Quanti? «In giacenza ve ne sono diverse migliaia, se ne producono circa 800 l'anno ma di questi più della metà è trasferito in utero. Ci sono anche persone che richiedono un embrione prodotto anni prima». Se tutti i 51 centri lombardi di procreazione assistita avessero i numeri del Policlinico ogni anno si congelerebbero 20.400 nuove vite in potenza, una città di mai nati.

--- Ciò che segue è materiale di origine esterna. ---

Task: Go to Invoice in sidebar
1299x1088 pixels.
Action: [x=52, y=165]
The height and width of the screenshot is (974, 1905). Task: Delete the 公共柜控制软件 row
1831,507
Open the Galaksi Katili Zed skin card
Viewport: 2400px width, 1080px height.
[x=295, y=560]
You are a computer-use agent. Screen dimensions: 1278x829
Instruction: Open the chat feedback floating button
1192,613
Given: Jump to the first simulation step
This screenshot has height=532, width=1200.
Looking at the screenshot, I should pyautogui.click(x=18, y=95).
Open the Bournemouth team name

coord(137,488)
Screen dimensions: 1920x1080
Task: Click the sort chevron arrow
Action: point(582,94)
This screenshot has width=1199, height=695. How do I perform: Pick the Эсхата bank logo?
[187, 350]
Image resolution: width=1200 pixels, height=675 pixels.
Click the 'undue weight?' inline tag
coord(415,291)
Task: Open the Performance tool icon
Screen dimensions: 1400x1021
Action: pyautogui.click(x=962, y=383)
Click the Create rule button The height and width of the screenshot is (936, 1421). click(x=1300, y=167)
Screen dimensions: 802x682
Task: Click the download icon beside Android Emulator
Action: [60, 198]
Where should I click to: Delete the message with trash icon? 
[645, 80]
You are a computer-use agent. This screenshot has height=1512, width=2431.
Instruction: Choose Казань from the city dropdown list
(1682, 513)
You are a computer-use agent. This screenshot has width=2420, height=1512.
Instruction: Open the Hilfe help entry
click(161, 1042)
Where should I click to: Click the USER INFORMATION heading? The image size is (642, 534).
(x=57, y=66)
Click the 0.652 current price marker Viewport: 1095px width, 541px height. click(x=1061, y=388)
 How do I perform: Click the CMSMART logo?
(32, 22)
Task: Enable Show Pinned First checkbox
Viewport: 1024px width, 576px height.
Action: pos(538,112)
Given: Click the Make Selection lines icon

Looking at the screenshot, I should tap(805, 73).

Si è detto che per legge non si può togliere vitalità agli embrioni (come avviene in altri Paesi europei), non si può neppure donarli alla ricerca o adottarli. «Dobbiamo chiedere alle coppie che intraprendono una tecnica di fecondazione di II livello (e che prevede la formazione di embrioni) se accetta di congelare embrioni, se non accetta si procede in modo da fertilizzare solo due ovociti (e ci sono più rischi che la tecnica non vada a buon fine)». La questione embrioni-orfani è in sospeso da troppi anni, «prima o poi la si dovrà risolvere ha commentato Vegetti la legge 40 si è rivelata carente, infatti è stata modificata diverse volte. Un'altra cosa assurda è che vanno congelati anche gli embrioni portatori di malattie molte severe, anche quelle incompatibili con la vita. Un ulteriore paradosso è che la legge 194 consente di abortire il feto in utero ma la legge 40 vieta di eliminare un embrione. Ultima contraddizione: le coppie sterili possono farsi donare i gameti ma non gli embrioni».
Secondo Luca Marini, docente di diritto Internazionale alla Sapienza ed ex vice presidente del Comitato Nazionale per la Bioetica, «la questione è diventata irrisolvibile.
Tenuto anche conto della difficoltà di accertare la vitalità degli embrioni congelati, potrebbe essere vicino il giorno in cui si legittimerà il loro utilizzo a fini di ricerca biomedica in nome del preteso primato della scienza sull'essere umano».